Indubbiamente Impact4Coop. Nel 2022, con l’obiettivo di adeguare l’offerta di capitale alle esigenze di finanziamento delle Cooperative Sociali – che storicamente fanno affidamento su contributi a fondo perduto, credito bancario e strumenti di finanziamento a breve termine – Fondazione Cariplo e Fondazione Social Venture Giordano Dell’Amore hanno promosso Impact4Coop: un programma di investimento con un impegno complessivo di circa 4 milioni di euro per sostenere il rafforzamento patrimoniale e lo sviluppo delle attività di organizzazioni che svolgono un ruolo chiave nei servizi per le comunità, nell’inclusione socio-lavorativa e nel sostegno alle persone in condizioni di fragilità.
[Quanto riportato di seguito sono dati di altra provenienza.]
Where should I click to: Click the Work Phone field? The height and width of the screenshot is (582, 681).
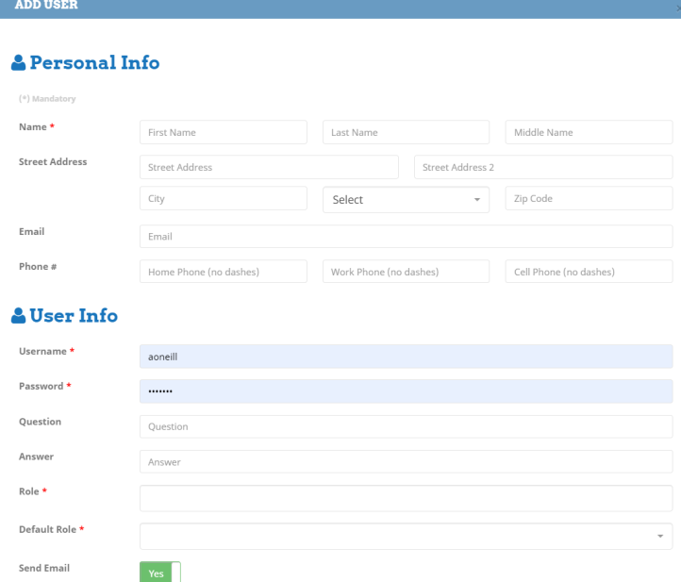406,272
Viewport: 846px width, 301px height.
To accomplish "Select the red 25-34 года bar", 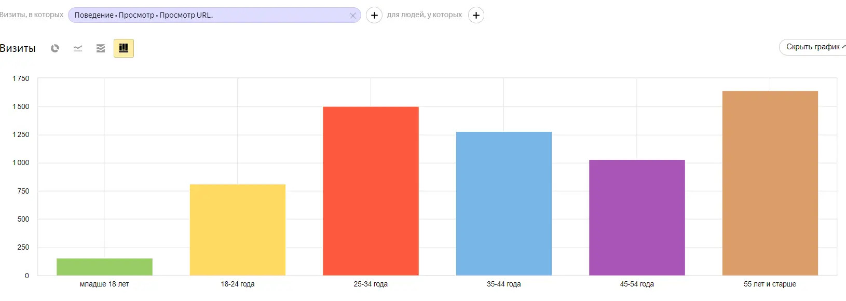I will (x=371, y=191).
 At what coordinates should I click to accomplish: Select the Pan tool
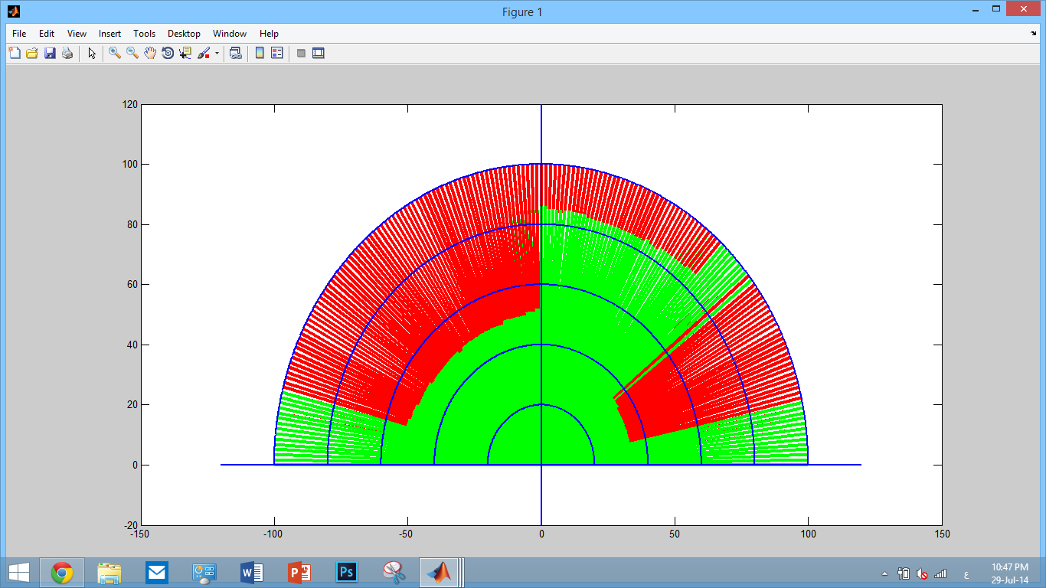pyautogui.click(x=149, y=54)
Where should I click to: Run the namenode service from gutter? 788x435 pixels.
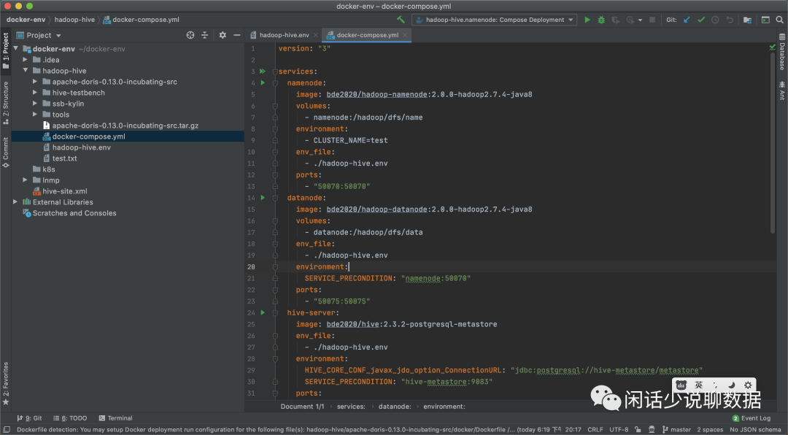tap(263, 83)
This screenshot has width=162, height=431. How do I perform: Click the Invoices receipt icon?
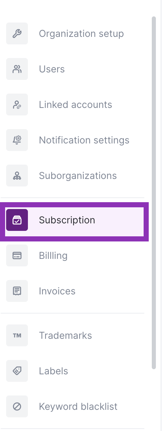coord(17,291)
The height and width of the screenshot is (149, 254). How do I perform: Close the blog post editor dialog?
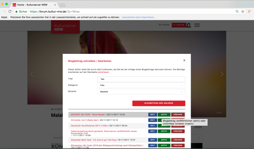[184, 61]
Nell’ambito di Impact4Coop, FSVGDA – con il supporto dell’ufficio legale di Confcooperative, dello Studio PedersoliGattai e di Milano Notai – ha avviato per la prima volta in Italia la sperimentazione di una struttura finanziaria innovativa denominata Impact Grant. Tale strumento – sperimentato in occasione dell’investimento di FSVGDA nella Cooperativa Vesti Solidale – crea un “ponte” tra risorse filantropiche (grant) e di investimento (equity). Consente, infatti, di trasformare in contributo a fondo perduto una quota parte dell’investimento in equity, al raggiungimento di obiettivi di impatto sociale pre-concordati, oggetto di monitoraggio e valutazione del nostro Evaluation LAB.

Uno strumento come l’Impact Grant offre una serie di vantaggi agli Enti filantropici (come le Fondazioni Bancarie), agli investitori interessati a generare impatto e alle Cooperative: ai primi, consente di ampliare e diversificare gli strumenti finanziari indirizzati ai beneficiari, supportandoli nello sviluppo imprenditoriale di lungo periodo e potendo così erogare con maggiore parsimonia il grant; ai secondi, di introdurre un forte incentivo alla generazione d’impatto; alle Cooperative di ottenere un rafforzamento patrimoniale, con effetti positivi sulla loro capacità di attrarre nuovi investitori e di accedere a ulteriori fonti di finanziamento.

A oggi, la Fondazione ha investito in 16 cooperative sociali: AEPER, Alice, Auxilium, Casa dello Studente, Chico Mendes, ExEat, Il Grigio, Il Ponte, Koinè, La Cordata, La Fabbrica di Olinda, La Miniera di Giove, Lo Specchio, Pandora, Tikvà, Il Segno, e Vesti Solidale. In 7 di queste operazioni di investimento la Fondazione ha utilizzato l’“Impact Grant”.